The goal of AI is not to recreate the human brain, which has its own portfolio of flaws, but to transcend it.

However, if we just continue to scale up these systems with more data and more neurons, they are likely to remain brittle, frozen in time, and risk making mistakes in unpredictable ways that we cannot explain. They may never acquire the fine motor skills we want them to have. Should they achieve human-level performance, it will suggest they do so while working in a very different way than our own brains, which means we will be rolling dice that they will not spontaneously start making mistakes in ways we did not anticipate.

The goal of AI is not to recreate the human brain, which has its own portfolio of flaws, but to transcend it. To take the good and re-engineer out the bad. But the current approach of ignoring the human brain entirely, of barreling forward with scaling up neural networks by giving them more neurons and more data, may risk missing a crucial aspect of human intelligence that we will want to see in our AI systems.
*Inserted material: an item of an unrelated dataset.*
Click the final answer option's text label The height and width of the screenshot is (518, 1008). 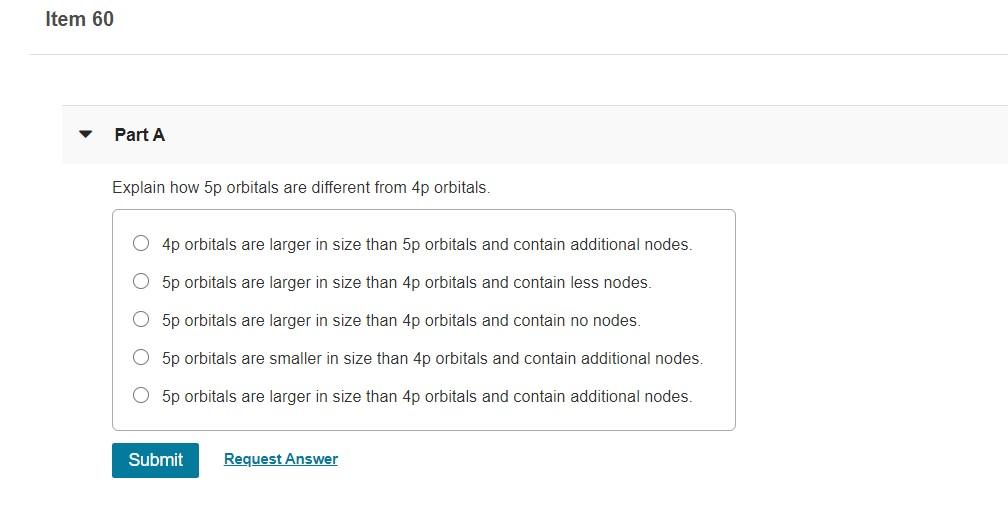pyautogui.click(x=427, y=396)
The human brain evolved over a long period of time through a long process of incrementally acquiring intellectual faculties, each stacked on top of another. Modern AI systems are missing past breakthroughs that occurred in brain evolution. If we slow down to make sure we add them, the AI systems we will end up creating will be safer, more robust, and better equipped to fulfill AI’s promise. Or at the very least, we will tip the odds in favor of a good outcome in this new, odd, scary, and possibly utopic world of AI we have now entered.